Time was when people would talk about the weather when all other topics were exhausted. Nowadays our conversations, news, documentaries and current affairs are all about the weather because most of us are concerned.
We are concerned about the unpredictability of weather.
We are concerned about the increasing incidence of extreme weather conditions.
We are concerned about the wider implications for our planet; and in some instances we are concerned about inactivity or too little activity on the part of our governments to combat climate change.
Are we over-reacting? The facts suggest we are not. Why then do so many of our parliamentary leaders act like an assemblage of latter-day Neros? It surely can’t be for fear of abandoning their principles. Or should that be their principal?
It almost makes me laugh to hear some politicians and business leaders bemoaning the high cost of dealing with climate change. Others even doubt the truth of climate change despite the advice of a vast majority of experts and the overwhelming evidence.
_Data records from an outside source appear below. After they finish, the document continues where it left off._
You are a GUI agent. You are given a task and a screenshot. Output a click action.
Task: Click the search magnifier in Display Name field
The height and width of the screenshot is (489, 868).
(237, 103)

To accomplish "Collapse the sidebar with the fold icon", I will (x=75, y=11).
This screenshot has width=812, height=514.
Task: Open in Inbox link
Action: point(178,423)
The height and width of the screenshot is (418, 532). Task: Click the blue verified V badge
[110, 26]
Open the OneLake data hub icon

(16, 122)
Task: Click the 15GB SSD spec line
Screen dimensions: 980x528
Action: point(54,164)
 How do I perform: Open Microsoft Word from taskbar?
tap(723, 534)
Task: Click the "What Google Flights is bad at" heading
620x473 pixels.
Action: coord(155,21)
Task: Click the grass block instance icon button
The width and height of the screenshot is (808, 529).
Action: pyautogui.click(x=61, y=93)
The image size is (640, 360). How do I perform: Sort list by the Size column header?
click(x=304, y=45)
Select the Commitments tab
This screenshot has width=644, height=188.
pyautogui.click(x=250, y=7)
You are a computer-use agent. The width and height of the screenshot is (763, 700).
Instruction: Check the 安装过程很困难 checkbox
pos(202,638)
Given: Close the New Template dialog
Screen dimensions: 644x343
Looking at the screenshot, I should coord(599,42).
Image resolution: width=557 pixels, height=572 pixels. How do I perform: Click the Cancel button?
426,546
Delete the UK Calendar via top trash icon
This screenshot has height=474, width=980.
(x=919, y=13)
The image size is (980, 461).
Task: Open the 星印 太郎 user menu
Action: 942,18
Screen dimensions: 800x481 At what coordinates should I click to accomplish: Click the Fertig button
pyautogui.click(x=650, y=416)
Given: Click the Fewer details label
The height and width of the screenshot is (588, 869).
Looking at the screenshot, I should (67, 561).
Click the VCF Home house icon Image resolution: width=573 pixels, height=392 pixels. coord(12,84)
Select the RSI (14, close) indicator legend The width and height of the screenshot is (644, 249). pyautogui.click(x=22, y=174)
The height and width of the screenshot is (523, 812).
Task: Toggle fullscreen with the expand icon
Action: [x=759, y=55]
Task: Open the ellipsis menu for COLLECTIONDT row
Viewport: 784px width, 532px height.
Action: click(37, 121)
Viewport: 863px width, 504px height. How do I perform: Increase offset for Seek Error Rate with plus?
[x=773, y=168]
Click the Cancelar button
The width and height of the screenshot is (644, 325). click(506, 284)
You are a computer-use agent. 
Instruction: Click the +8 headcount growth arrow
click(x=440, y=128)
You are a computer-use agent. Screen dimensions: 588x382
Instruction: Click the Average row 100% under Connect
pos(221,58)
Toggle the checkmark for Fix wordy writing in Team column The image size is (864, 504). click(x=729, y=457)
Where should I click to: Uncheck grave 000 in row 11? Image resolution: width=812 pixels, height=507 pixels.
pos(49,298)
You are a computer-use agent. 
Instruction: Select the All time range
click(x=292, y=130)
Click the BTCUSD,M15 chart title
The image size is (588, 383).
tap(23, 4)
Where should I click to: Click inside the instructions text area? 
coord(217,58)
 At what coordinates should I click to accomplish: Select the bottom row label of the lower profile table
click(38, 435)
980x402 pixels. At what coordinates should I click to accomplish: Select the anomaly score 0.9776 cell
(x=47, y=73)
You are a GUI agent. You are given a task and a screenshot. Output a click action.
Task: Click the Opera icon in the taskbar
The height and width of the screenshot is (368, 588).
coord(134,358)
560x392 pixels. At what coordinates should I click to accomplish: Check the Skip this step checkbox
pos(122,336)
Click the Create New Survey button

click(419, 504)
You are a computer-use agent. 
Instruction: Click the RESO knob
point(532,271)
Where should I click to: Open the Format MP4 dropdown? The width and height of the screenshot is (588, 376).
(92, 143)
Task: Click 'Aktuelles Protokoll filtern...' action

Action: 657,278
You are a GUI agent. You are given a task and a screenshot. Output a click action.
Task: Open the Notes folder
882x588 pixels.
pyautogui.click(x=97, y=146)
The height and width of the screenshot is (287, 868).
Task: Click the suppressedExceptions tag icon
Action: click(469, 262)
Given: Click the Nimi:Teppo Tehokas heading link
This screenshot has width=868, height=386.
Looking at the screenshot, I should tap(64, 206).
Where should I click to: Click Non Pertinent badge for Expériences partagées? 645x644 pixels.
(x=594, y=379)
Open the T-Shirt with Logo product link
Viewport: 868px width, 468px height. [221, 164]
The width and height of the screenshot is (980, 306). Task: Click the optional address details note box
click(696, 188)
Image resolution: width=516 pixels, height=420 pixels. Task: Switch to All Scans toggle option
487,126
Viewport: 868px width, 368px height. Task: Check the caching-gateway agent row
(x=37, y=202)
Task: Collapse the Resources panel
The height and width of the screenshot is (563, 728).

What good are savings and profits when there may be nowhere left to spend them? Where would be the fun? Not everybody has a huge vault where you can swim in cold cash like Scrooge Mc Duck.
Ignorance is no excuse. Wilful ignorance is worse. Nor is it acceptable for executives to claim to be acting in the best interests of their shareholders.
It may be a simplistic approach but I have relied upon my own observations of changes in the weather over my lifetime. Once upon a time, Hawaiian shirts and short skirts heralded the warmer weather. Now, so many people wear singlets, shorts and thongs all year round, in all kinds of weather, clothing has ceased to be a reliable indicator. Thank goodness that many birds continue to fly north.
That said, it seems the gods must indeed be crazy. Football is no longer a strictly winter sport and cricket never ends. Other games take place both indoors and outdoors, dictated by seasons that are almost nomadic in nature. Surfers ride their boards all year round. The term silly season seems to cover just about everything and anything.
I remember when things were much simpler. A time before we punctured the ozone layer; television had fewer channels; guernseys bore club crests and carried no advertising; politicians seemed less self-centred and public transport was more affordable. We didn’t exactly live in a land of milk and honey; it was more like peanut butter and vegemite. Those days have gone from all but memory. However the necessity to live and survive is still with us. That is why we need a comprehensive plan to combat climate change. A wind farm here, a solar panel there, a single desalination plant and pitifully small carbon reduction targets will not suffice. We must succeed. There is nowhere else to go.